The young saleswoman said she froze.

“He knew we were already in a weird spot. To complain about it would mean that we wouldn’t get business,” she explained, adding that this neurosurgeon generated $40,000 to $50,000 in sales for her company each month.

“Another time that I went in, I decided to be tactful,” Boston recalled. “I was like, 'I know this is a handsy person. What if I bring him a smoothie?' That way he has something in his hand, that way I’m safe. Turned out I had no idea of his skill level of being creepy. But that actually set him up to put his hands down my pants and grab my butt.”

She said their interactions would deteriorate even more. 

“He said, 'I have to deposit some checks, why don’t you jump in my car real quick and go with me and I’ll bring you back and fill out all your stuff.' I called my manager immediately and said 'He’s asking me to get in his car.' Similar response: Just do what you’ve gotta do,” Boston recalled.

What happened next, she said, stunned her.

“He put his hand down my shirt and grabbed my bare breast,” she remembered. “I said 'Stop.' That time I said stop. I backed up and was like 'I don’t understand.' He changes the subject, doesn’t even talk about it. At that point, I’m scared, I feel awful and I want to get out of the car.”

Boston said she reported what happened to her supervisors.

“The owner of the company told me in that circumstance it was my fault because I got into the car,” she said.

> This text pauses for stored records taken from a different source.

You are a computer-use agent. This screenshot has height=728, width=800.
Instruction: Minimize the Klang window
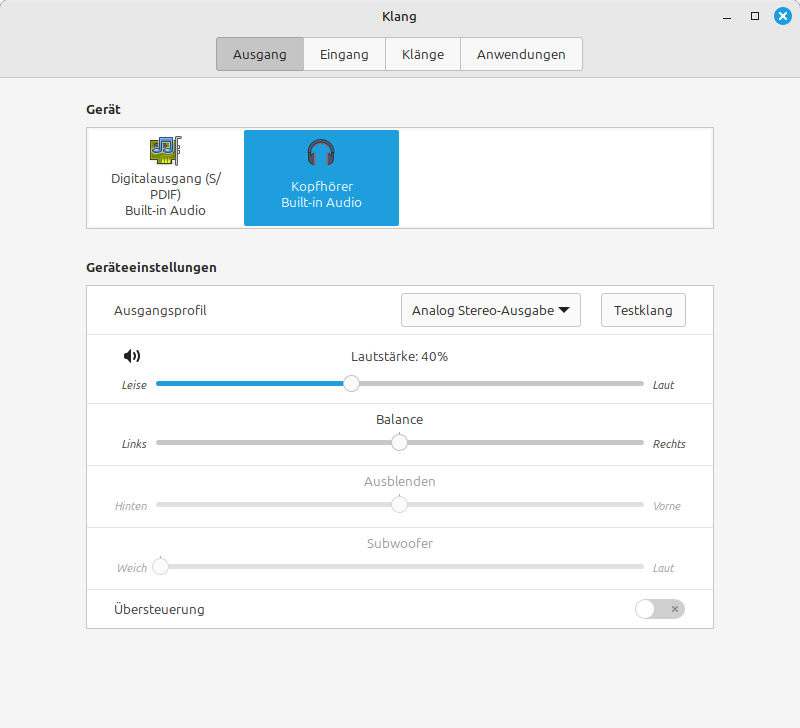(x=728, y=16)
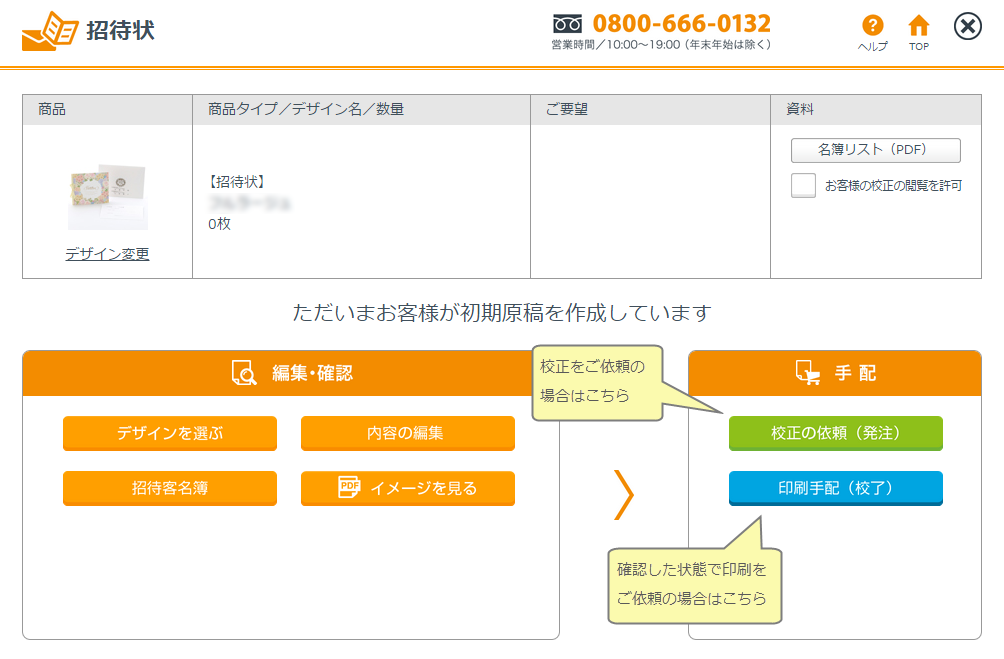Click the PDF icon on イメージを見る
This screenshot has width=1004, height=659.
349,488
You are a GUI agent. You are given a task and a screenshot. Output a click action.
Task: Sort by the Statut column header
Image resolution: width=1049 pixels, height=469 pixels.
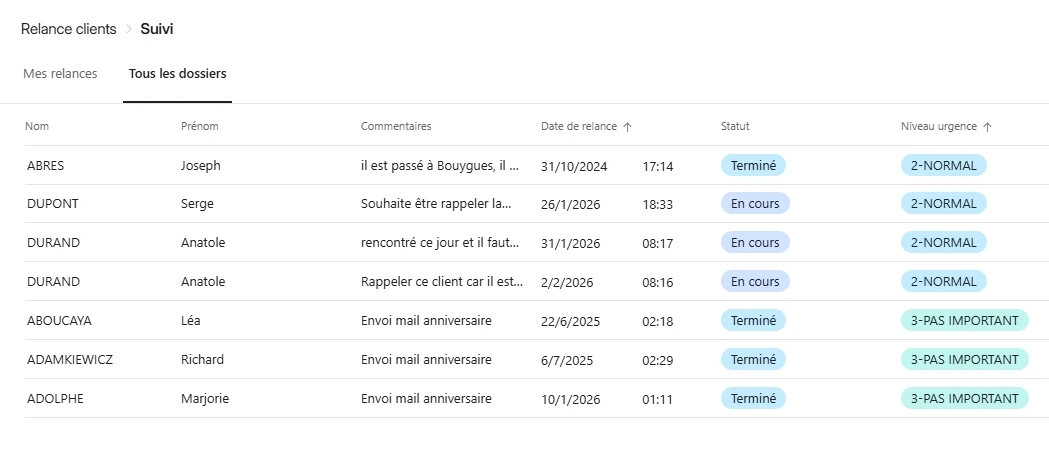click(x=735, y=126)
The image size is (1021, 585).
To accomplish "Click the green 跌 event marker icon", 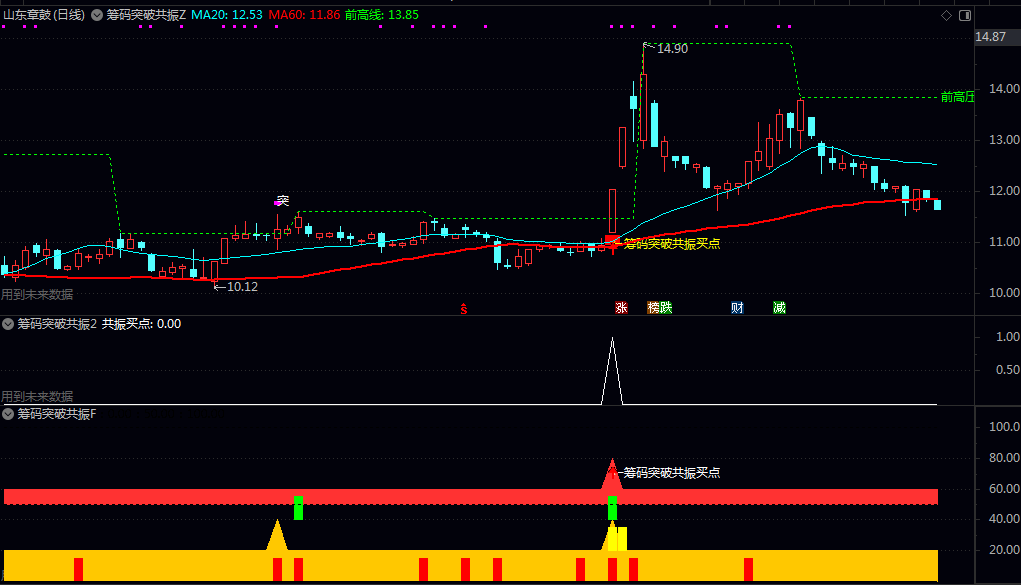I will point(665,307).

“I sent a letter to the owner and told her I didn’t sign up to get my butt grabbed. I did not sign up to get my breasts grabbed. And this isn’t what medical sales was supposed to be,” Boston continued. “She actually told me that surgeons are wired differently so grabbing a butt or grabbing a breast means nothing to them so you either like it or you don’t.”

Last week, Boston filed a federal lawsuit against her employer alleging it did nothing about the sexual harassment she reported.

“Although Orthofix does not comment on pending litigation, Orthofix takes allegations of misconduct seriously and has already started investigating the allegation,” vice president of corporate communications Denise Landry said.

The doctor that Boston alleges sexually harassed her is not a defendant in the lawsuit, but he is named in the complaint. His attorney did not immediately return an email from WFAA.

“I think for too long the medical sales industry has been the Wild West, anything goes. As long as sales are being generated, behavior of doctors, behavior of surgeons is tolerated to a degree that you don’t see in very many other professions,” Boston’s attorney Jay Ellwanger said.

But what makes her case even more noteworthy is that the Time's Up organization is behind it. That’s the movement started by Hollywood actresses who have exposed and brought down executive titans of entertainment.

“Healthcare is actually the second largest industry of people who are reaching out to us," executive director of the Time's Up Legal Defense Fund Sharyn Tejan said.

Since the Time's Up Legal Defense Fund began in January 2018, more than 5,000 people reached out to complain about sexual harassment in the workplace, Tejani said.

“Sex harassment happens when there are power differentials. You can see that in this case right here – someone who is working at a company where you have to please your customers,” she continued. “And frequently what we also see is that it’s an open secret that this is happening. People know this is happening but because those people have so much power, no one is willing to challenge them.”

“Right after all that happened, the first thing I wanted to do was drive my car off a cliff. When your reality becomes so disillusioned like that, you contemplate suicide because how can this be real,” Boston said.

It is a reality, Boston said, that has gone unchecked for too long.